▶ [Exercise]:
Go through the entries one line at a time, and gather every line that has the word "pixels".

▶ [Source data]:

══════

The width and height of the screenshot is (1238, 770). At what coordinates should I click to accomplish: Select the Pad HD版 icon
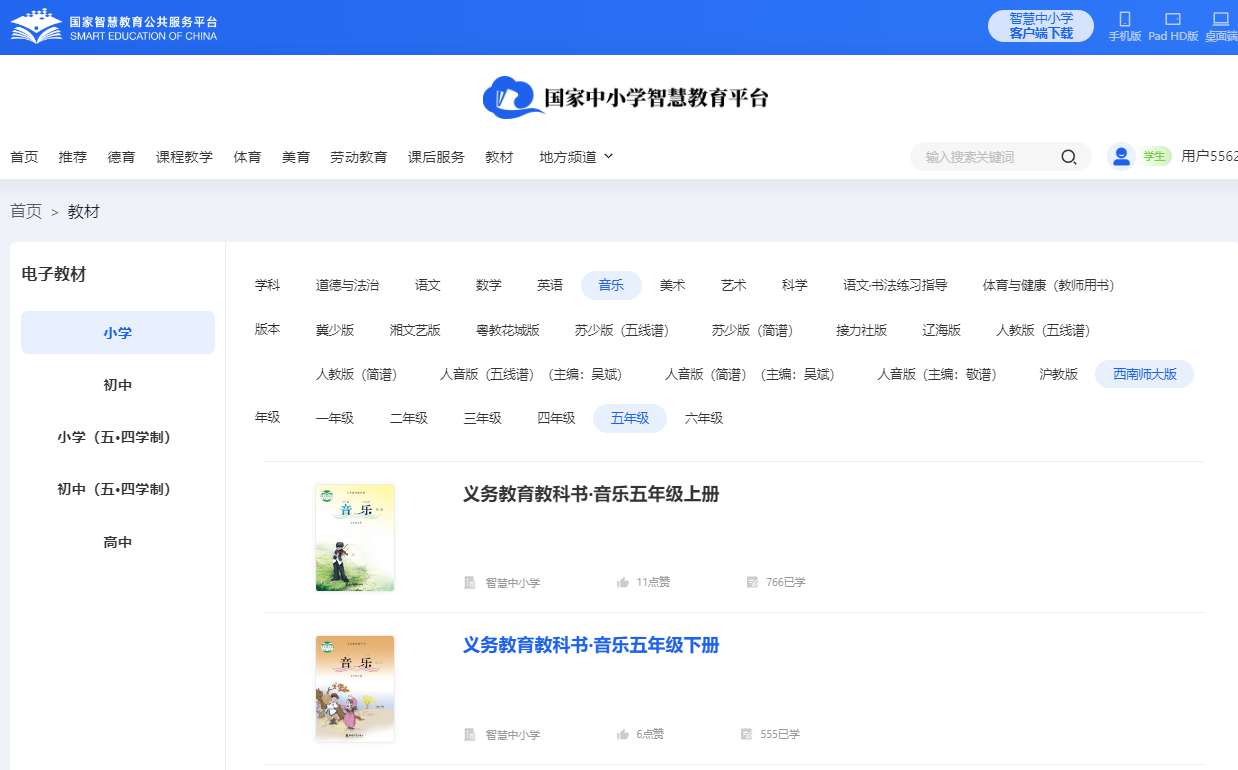point(1173,19)
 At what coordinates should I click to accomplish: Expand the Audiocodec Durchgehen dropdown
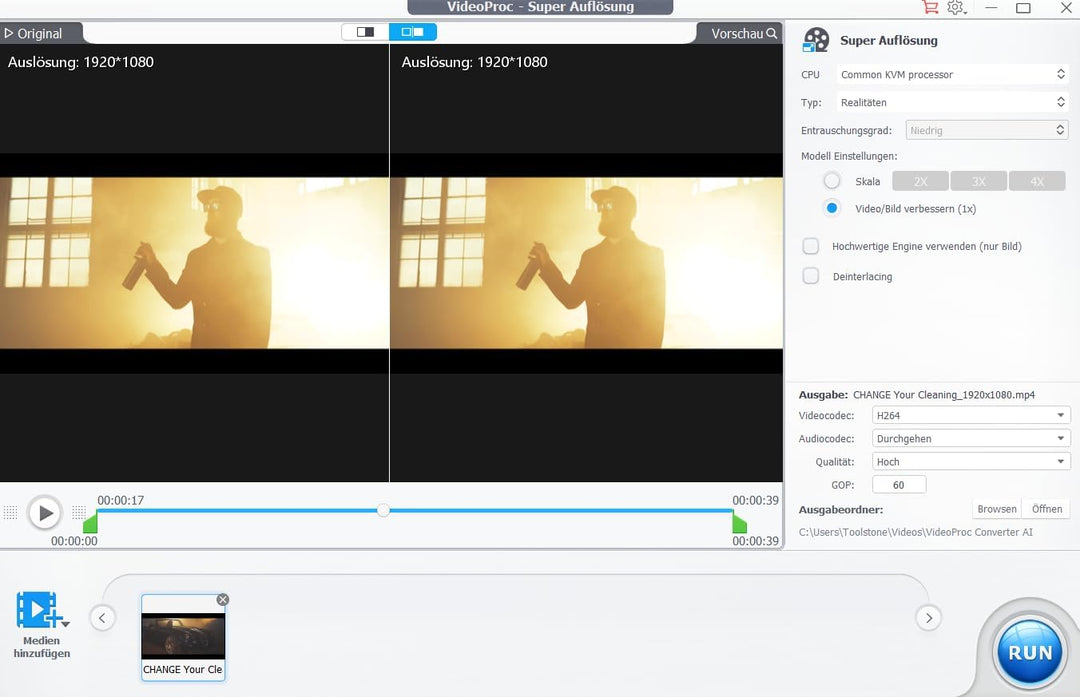pyautogui.click(x=970, y=438)
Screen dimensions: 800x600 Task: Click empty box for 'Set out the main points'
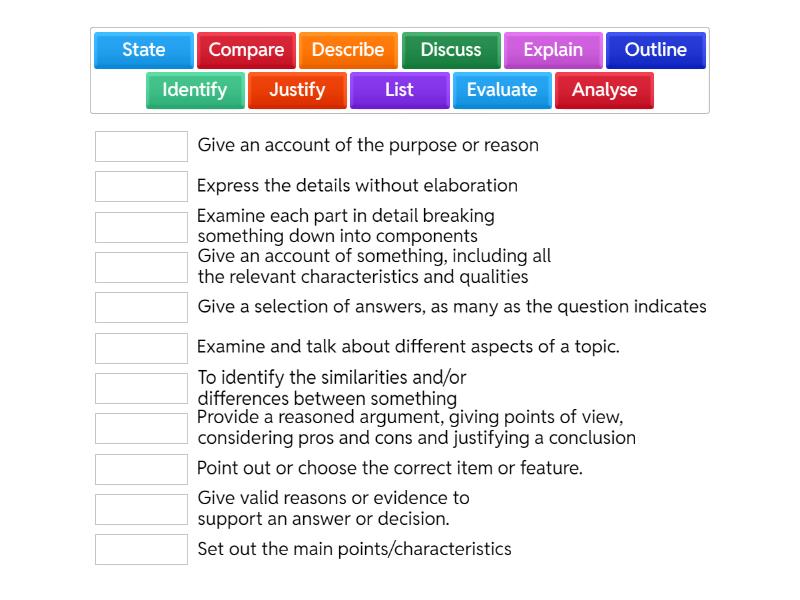141,549
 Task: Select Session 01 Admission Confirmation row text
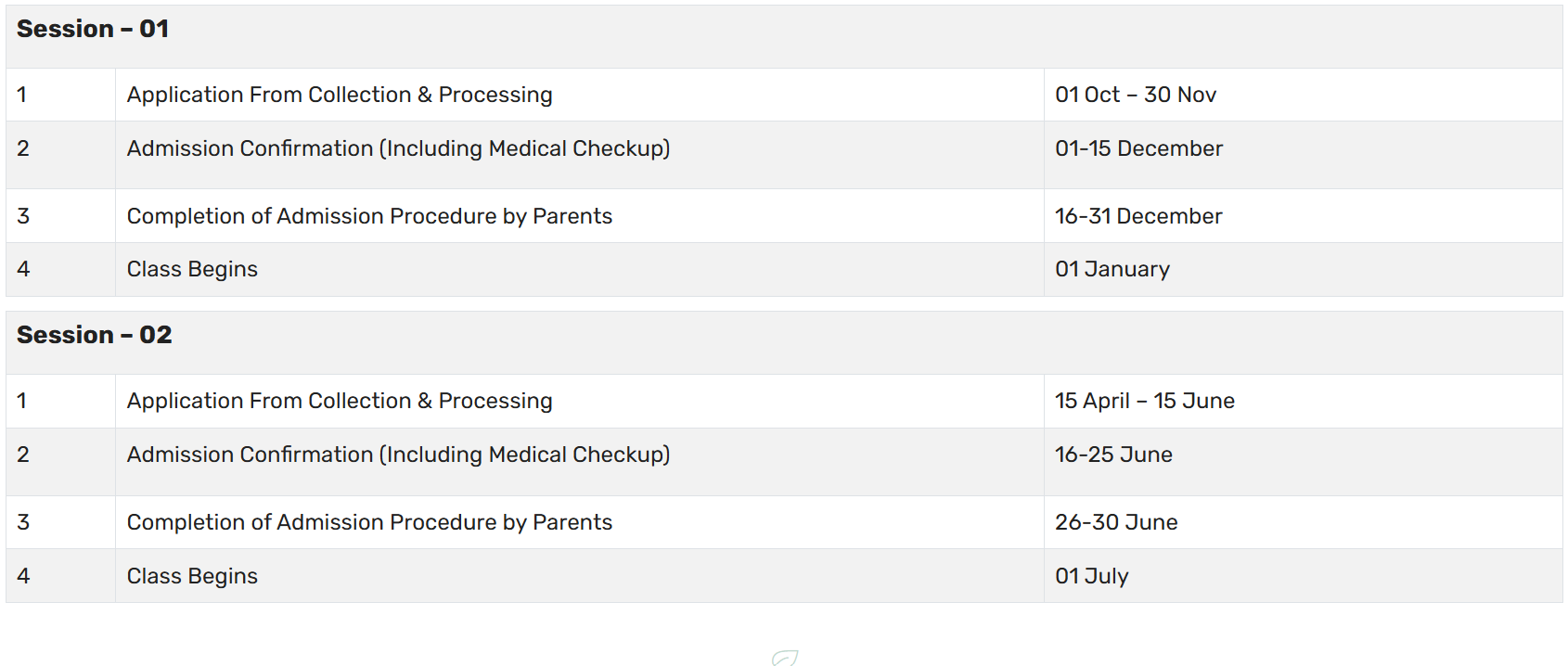pos(398,149)
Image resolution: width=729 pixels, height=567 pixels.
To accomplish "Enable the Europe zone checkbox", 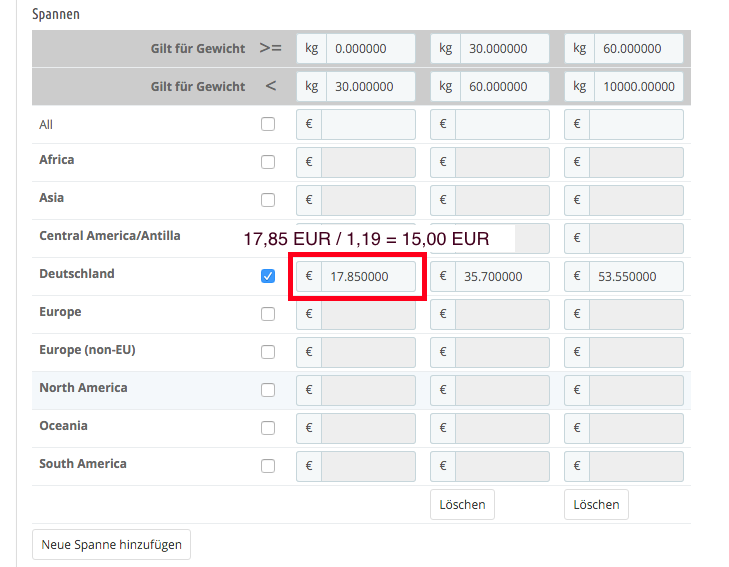I will (267, 314).
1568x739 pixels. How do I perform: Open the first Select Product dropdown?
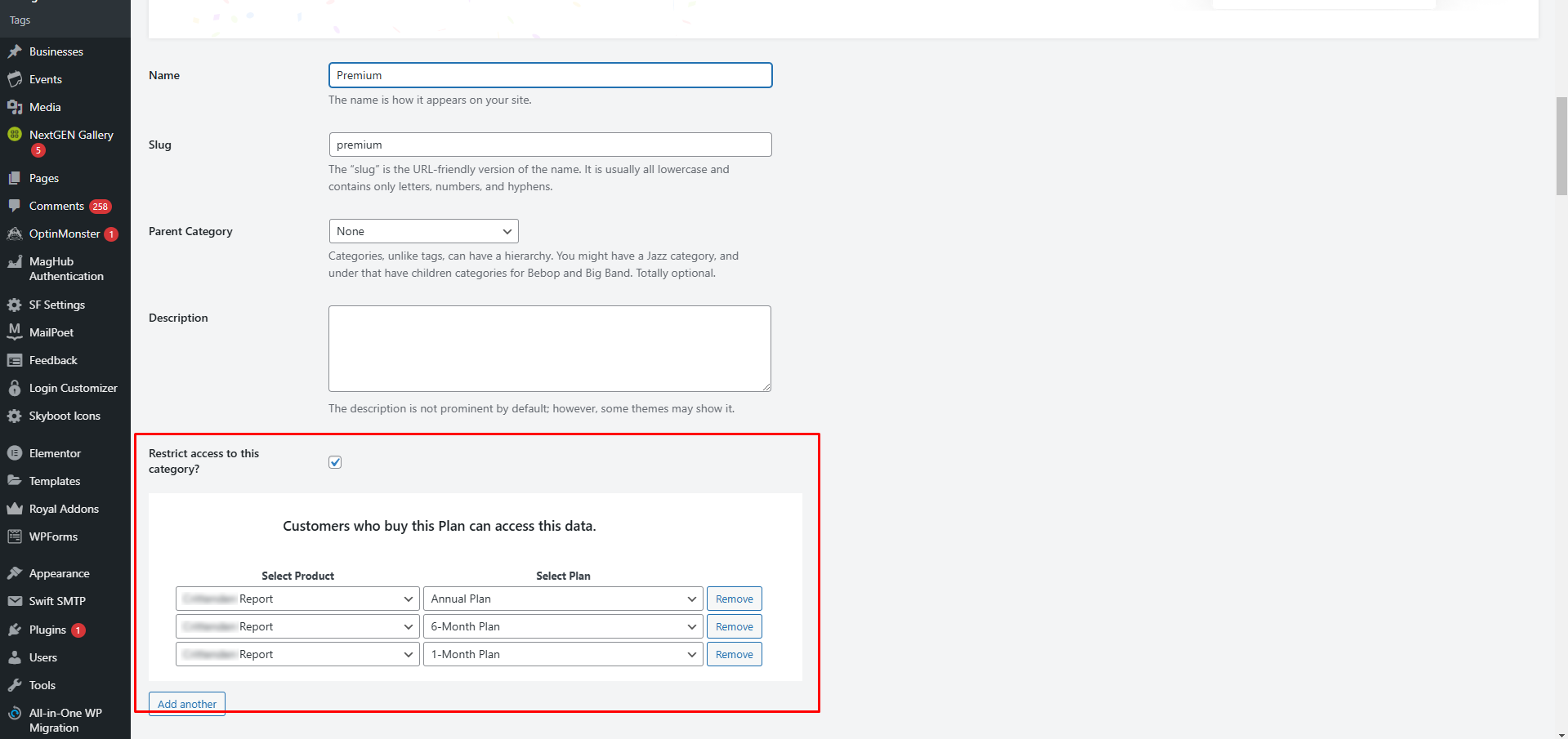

══════

▶ [Written reply]:
Image resolution: width=729 pixels, height=567 pixels.
1568x739 pixels. How do I perform: Open the first Select Product dropdown?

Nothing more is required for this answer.